The stimuli approved in March have been running out or expiring; even so, it does not seem that the two parties have approached positions. Senate Majority Leader Mitch McConnell has acknowledged that it is difficult to reach an agreement in such a polarized climate less than a month before the elections. “I would like to see us go further, as we did in March and April, but I think it is unlikely in the next three weeks.”

Meanwhile, some 2.4 million Americans have been unemployed for more than six months; a figure that continues to rise, putting the entire economic recovery at risk. “The more people are unemployed, the more their assets and savings deteriorate, and that really begins to impact consumption and their ability to spend,” Gabriel Chodorow-Reich, a Harvard economics professor.

The most affected sectors are the hotel and leisure industry, which together have lost more than 7 million jobs compared to February. A stark reality that can be seen in cities like New York where, since March, more than 1,000 restaurants have already closed. The progressive lack of refinement has allowed the survivors to fill their patios and terraces, and, since the end of September, also 25% of their interior spaces. But it’s not enough. Almost 90% of businesses were unable to pay their rent in August.

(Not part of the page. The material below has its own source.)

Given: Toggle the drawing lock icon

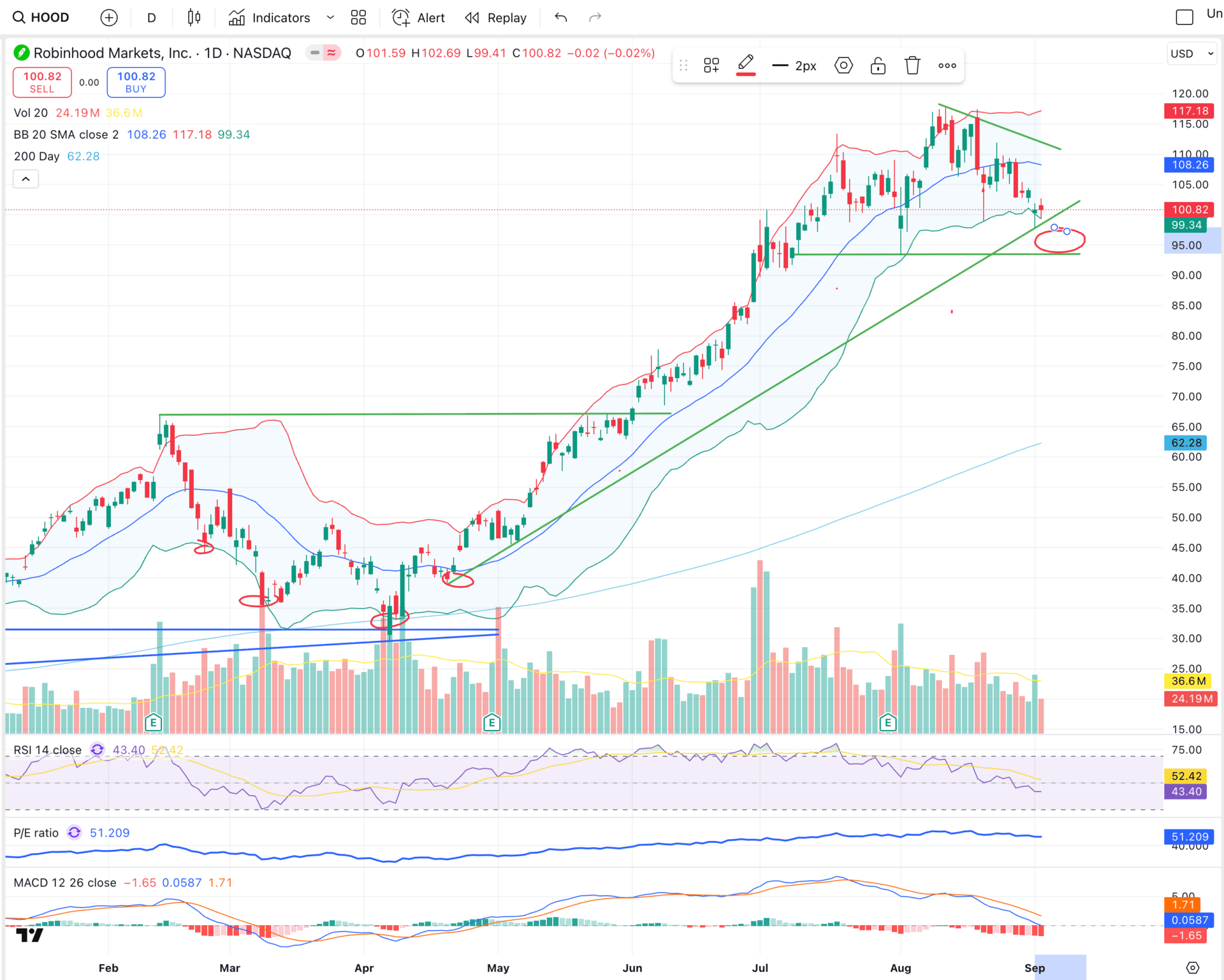Looking at the screenshot, I should (878, 65).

The same is true of the entertainment market. The prestigious Metropolitan Opera will be closed this season and next, at least; the theatres, one of the city’s biggest tourist attractions, don’t plan to open until May. Cinemas and concert halls are still closed and dozens of traditional chains, such as the clothing stores of True Religion, J Crew, Nieman Marcus or JC Penney, the Hertz car rental corporation, the Le Pain Quotidian cafes or the 24 Hour Fitness and Town Sports International gyms have gone out of business in the biggest bankruptcy wave of the last decade.

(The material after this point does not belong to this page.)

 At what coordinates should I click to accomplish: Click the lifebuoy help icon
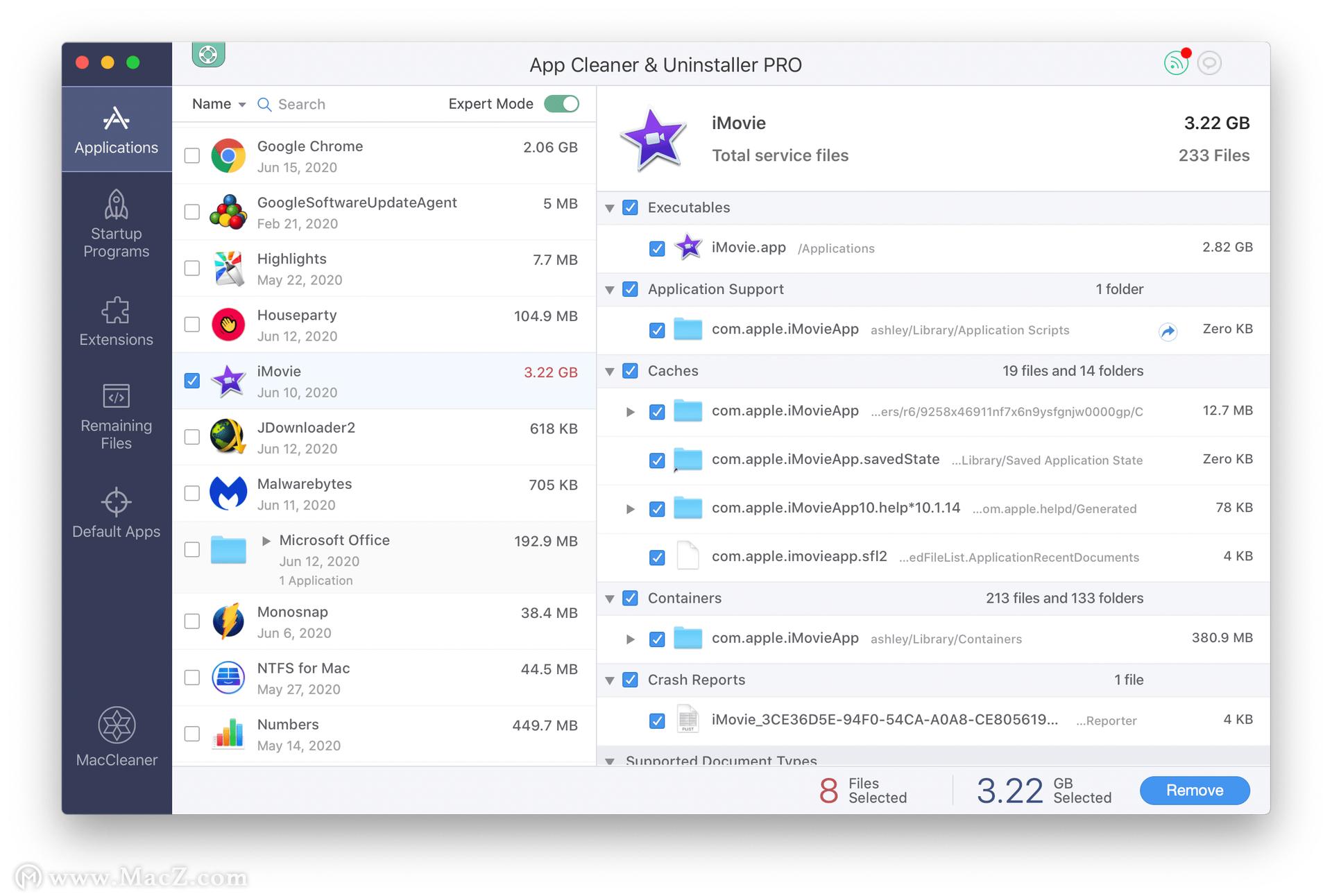(x=208, y=55)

The recovery is ongoing but is slowing down. At the beginning of the pandemic, more than 20 million jobs were destroyed in just one month. Unemployment, which was at 3.5%, rose to 14.7% in April. In May it fell to 13.3%, in June to 11.1% and has continued to do so in smaller and smaller fractions to the current 7.9%. Given that the most punishing jobs are also the lowest paid, and these tend to be held in a higher proportion by ethical minorities, unemployment among African Americans is higher: 12.1% and 10.3% among Hispanics.

The debacle is noticeable from households, large corporations and battered public accounts of the central government and the 50 states. The federal debt is about to reach the size of US GDP, proportions not seen since World War II. Still, some estimates, such as those from Goldman Sachs bank, say that the damage from the pandemic could have been much worse and the rapid recovery in employment and GDP, which could expand by more than 20% in the second quarter, reflects hope.

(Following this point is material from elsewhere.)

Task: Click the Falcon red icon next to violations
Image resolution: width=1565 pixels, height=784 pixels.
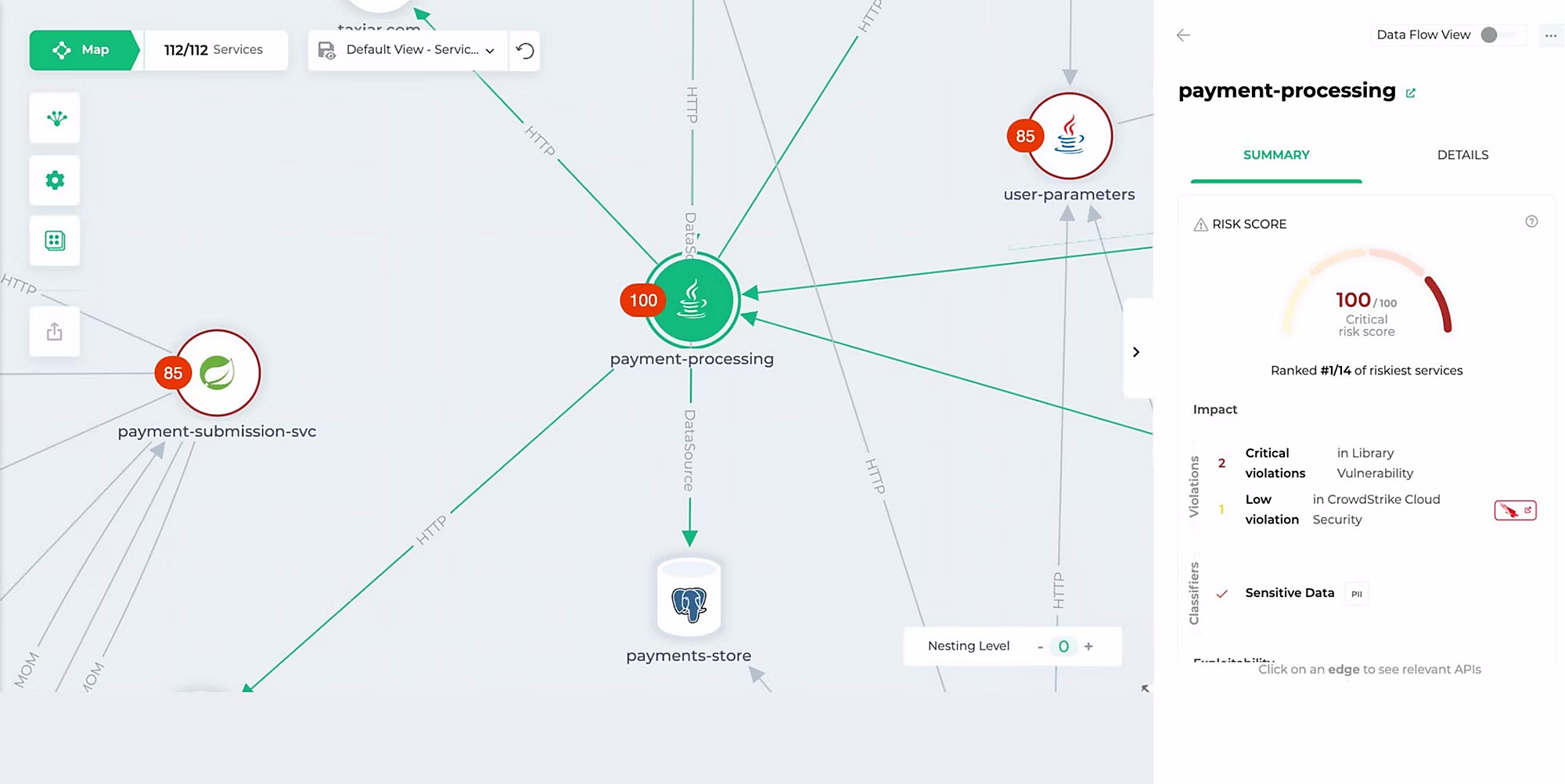Action: [1515, 510]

Infrastructures, as always

The candidates for the White House, Donald Trump and Joe Biden have two economic plans to get the country out of this pothole, and some other point in common: the two candidates want to approve a massive investment plan in infrastructure. In the case of the Republican, it was already a promise he made in 2016 and that would have been pending. Trump has tried to mix this plan with stimuli in times of pandemic, although without providing too many details.

On the Democratic side, Biden proposes a project of 1.3 trillion dollars in which economic reconstruction would be based on the renewal of infrastructure following ecological criteria: all in one. The plan wants to increase the use of solar energy, cancel subsidies for fossil fuels, adapt ports and roads to the effects of climate change, invest in the development of renewable energy, modernize schools and make 40% of the benefits of the plan are concentrated in humble areas of the country.

The pandemic has created a hole in the country’s accounts and with it the opportunity to rebuild it. Two visions that collide in the chambers of the Washington Capitol, and whose potholes can only be overcome after the November 3 elections.